MOSTRA CONTEMPORÂNEA – CONSTRUINDO MEMÓRIAS
A 20ª edição da Cineop criou, além da mostra competitiva contemporânea Arquivos em Questão, a mostra Construindo Memórias, também com filmes contemporâneos, que, com ou sem arquivos, contribuem para a promoção da cultura cinematográfica brasileira e, de modo geral, com a cultura brasileira de qualquer área. Nessa primeira edição da nova mostra, figuras emblemáticas, menos ou mais conhecidas do público em geral, estão no centro da programação: o escritor Jorge Amado, o músico Dorival Caymmi, o pintor Carybé (o mais baiano dos argentinos), a atriz do período silencioso Eva Nill e a companhia musical de elenco negro Brasilianas.
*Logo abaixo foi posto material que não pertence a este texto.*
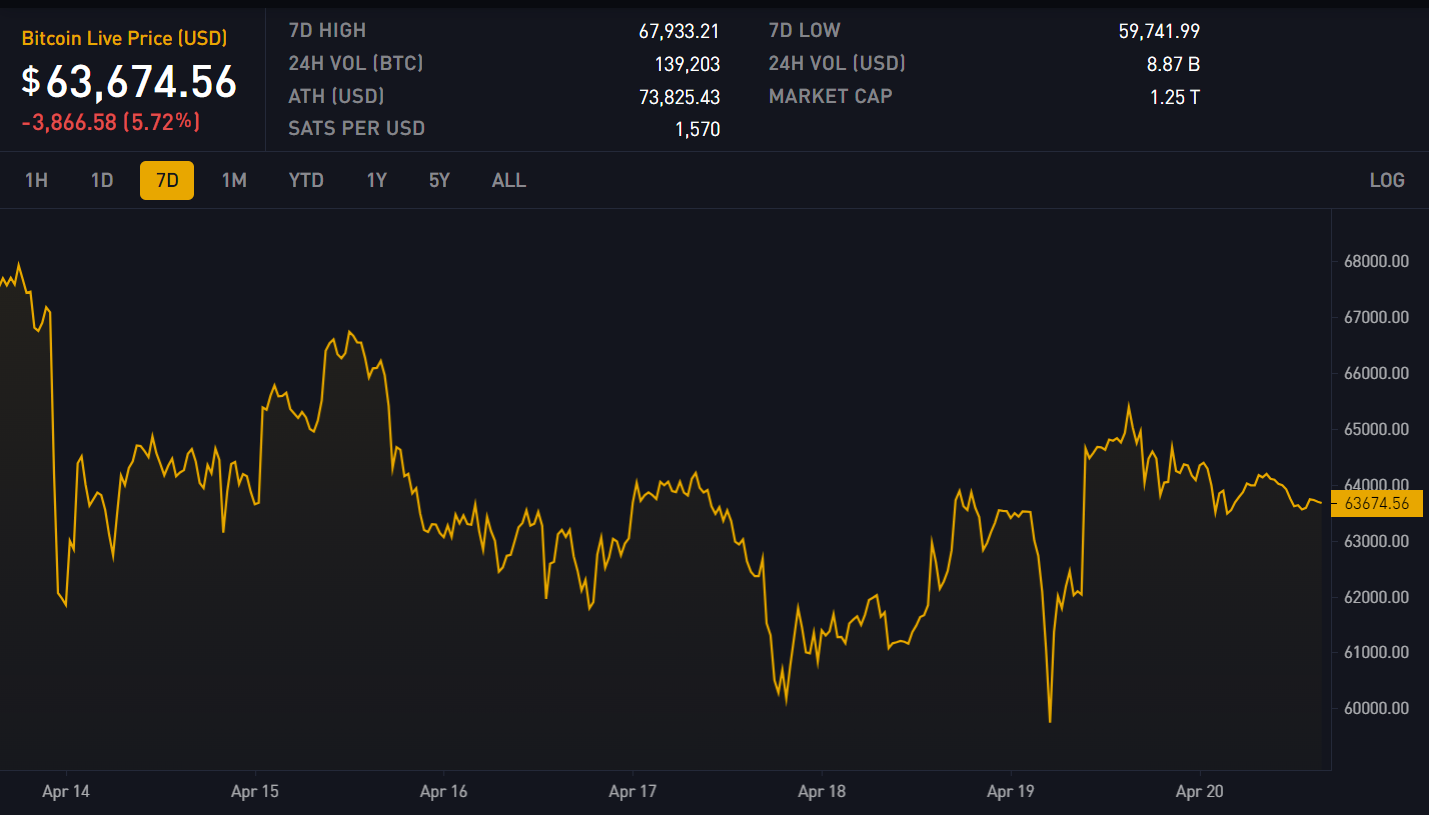Image resolution: width=1429 pixels, height=815 pixels.
Task: Switch chart range to 1H
Action: pyautogui.click(x=36, y=180)
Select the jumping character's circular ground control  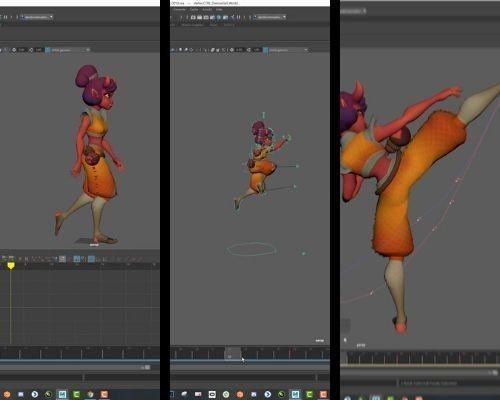coord(252,249)
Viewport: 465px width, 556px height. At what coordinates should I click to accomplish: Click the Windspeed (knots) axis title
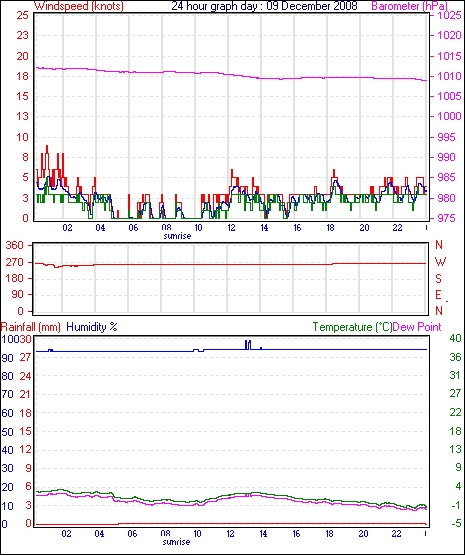[79, 6]
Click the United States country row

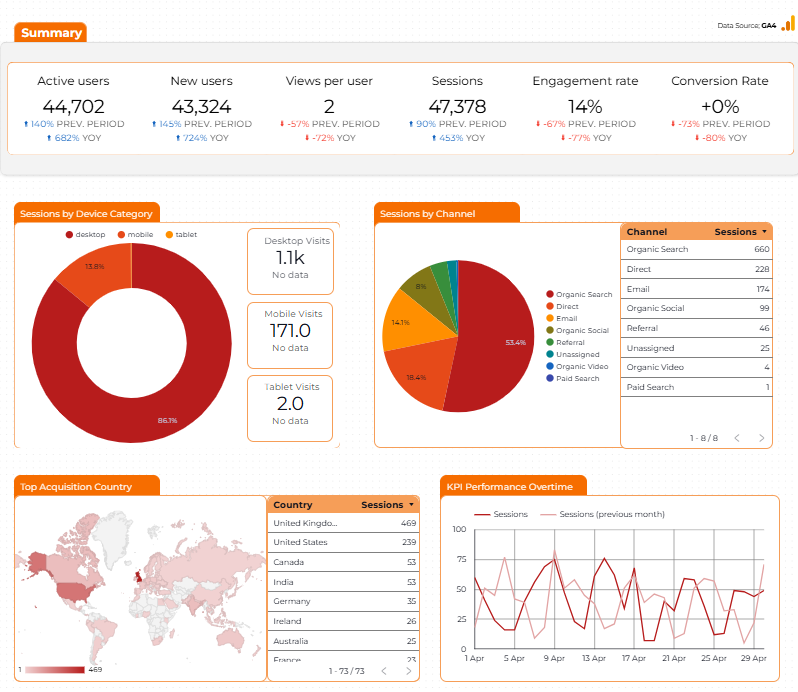(344, 542)
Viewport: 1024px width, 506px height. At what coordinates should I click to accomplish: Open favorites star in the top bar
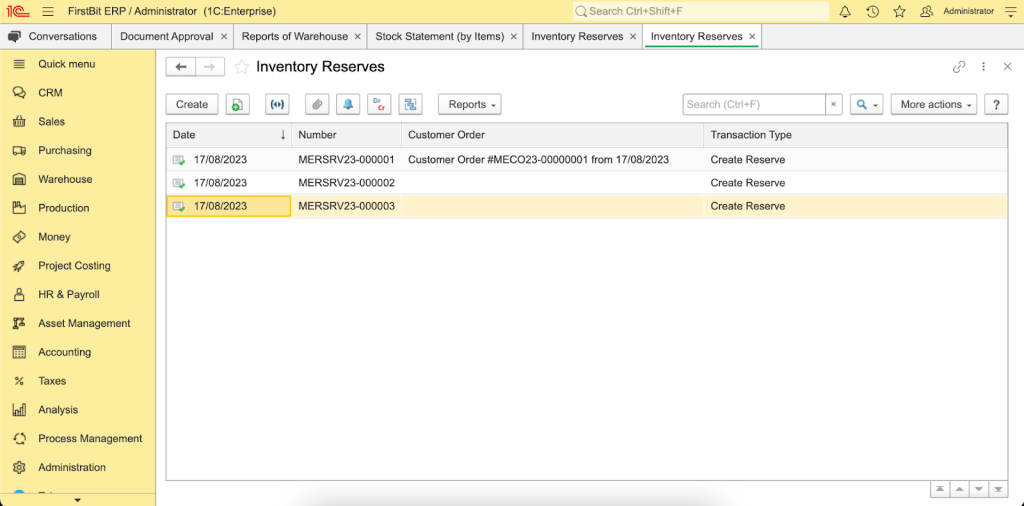pos(899,11)
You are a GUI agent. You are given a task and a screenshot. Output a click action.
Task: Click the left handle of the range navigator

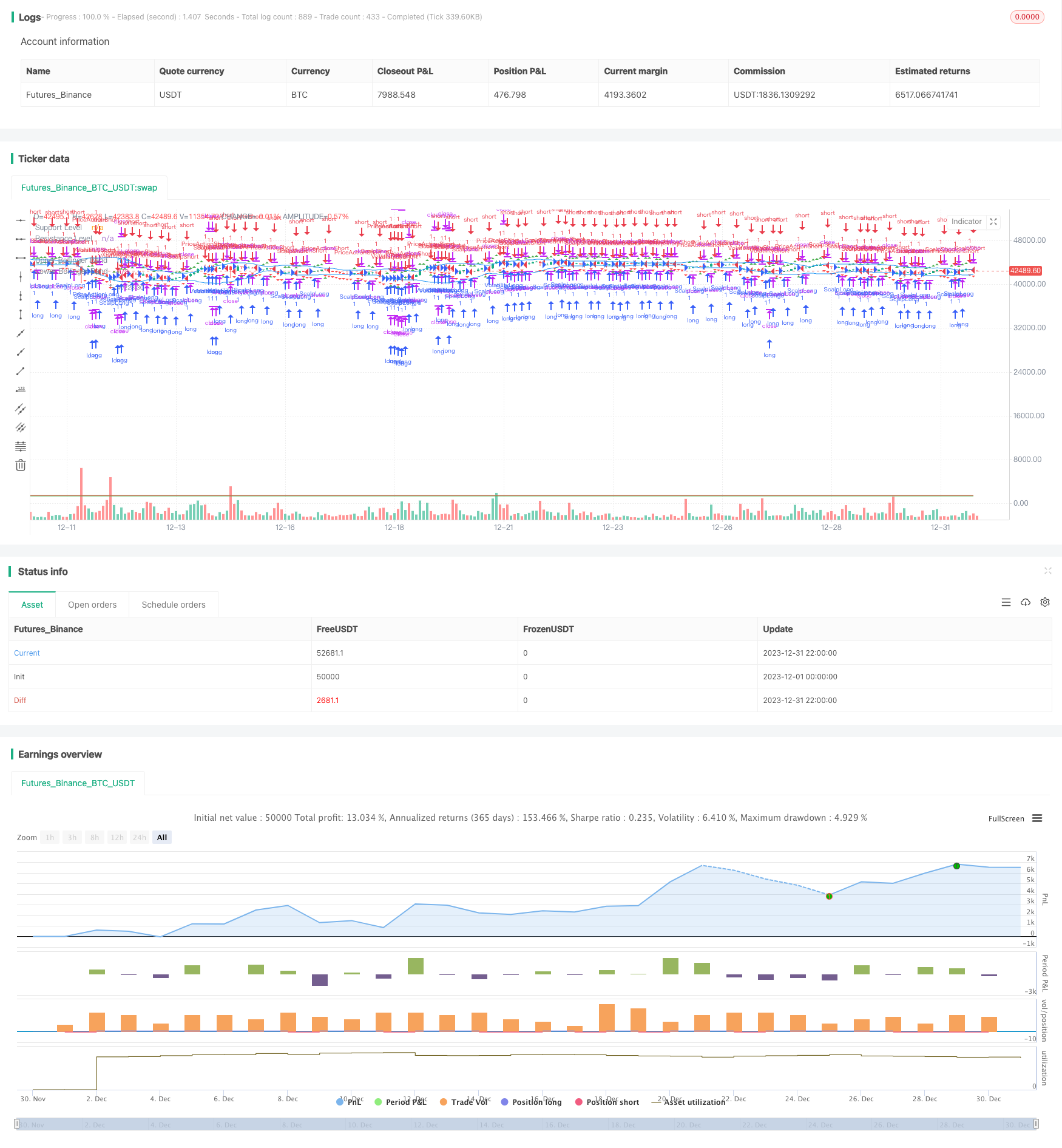[x=17, y=1124]
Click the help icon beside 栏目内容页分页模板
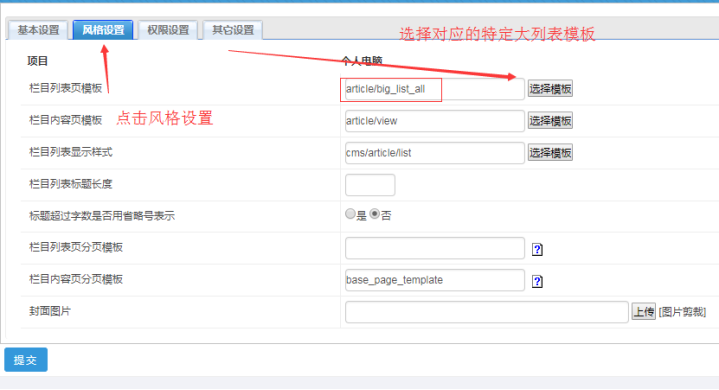 [537, 281]
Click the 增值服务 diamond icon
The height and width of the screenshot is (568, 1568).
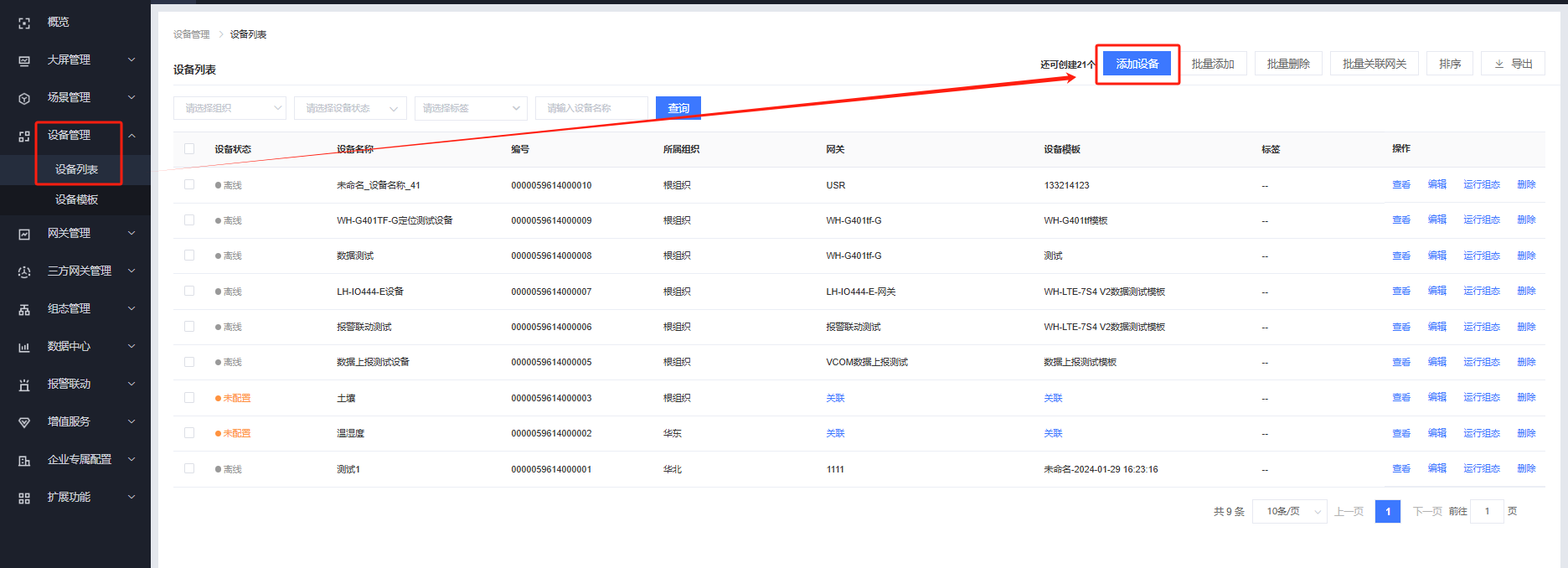tap(24, 423)
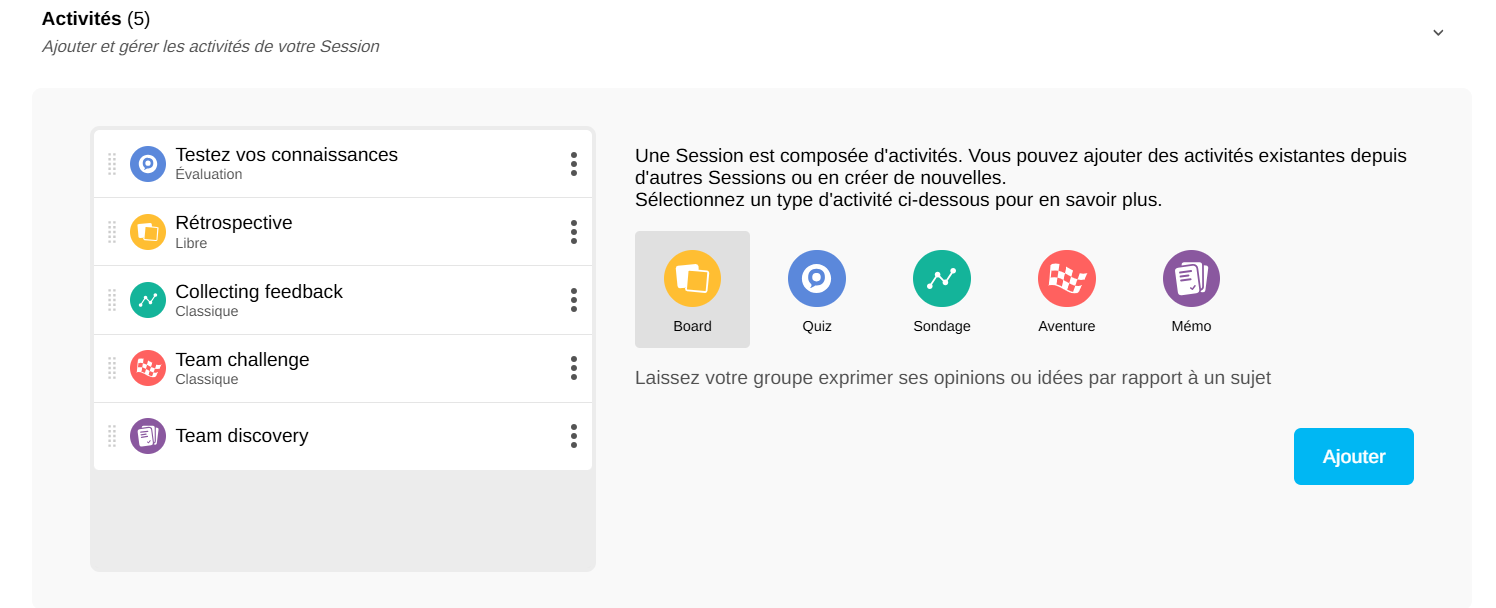Click the Rétrospective board icon
1496x608 pixels.
point(148,232)
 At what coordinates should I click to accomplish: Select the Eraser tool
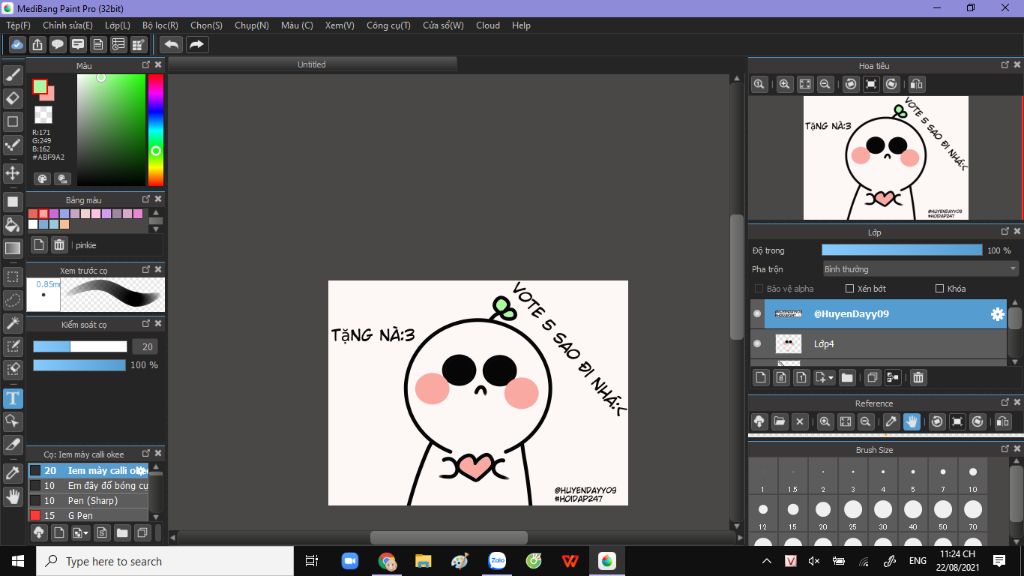(x=13, y=98)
Dos anos 20 do século XX à décadas mais recentes, a narrativa histórica empreendida por esses três longas metragens nos colocam diante e no interior de um pulsar de criações e de contextos distintos de diferentes épocas
Melodias afetivas criam uma Bahia
3 Obás de Xangô é, antes de tudo, testemunha de um afeto caloroso e de uma imaginação fértil. Compõe a linha de filmes em que é preciso fazer pouco esforço para que nos vinculemos aos personagens, sobretudo se forem eles, de antemão, ilustres conhecidos, compositores de nosso cotidiano e imaginário cultural, ou, ainda, signos incontornáveis de uma cultura popular Regional e Nacional.
3 Obás de Xangô possui personagens assim — a começar por Jorge Amado, figura central do filme — mas é constituído, em sua identidade primordial, por uma capacidade irreverente de acessar mais do que a memória das figuras que circunda, e sim formular um pensamento e um registro que é guiado pelo signo da amizade.
Amado, Dorival Caymmi e Carybé Camafeu de Oxóssi, três figurões da essência da baianidade, durante muitos anos trocaram cartas, conversas e pensamentos acerca de seus afazeres artísticos e de suas visões de mundo. Aquilo que está registrado em tela, pelo diretor Sérgio Machado, é talvez a síntese de uma realidade prosaica embalsamada — através dos três sujeitos — pela imaginação.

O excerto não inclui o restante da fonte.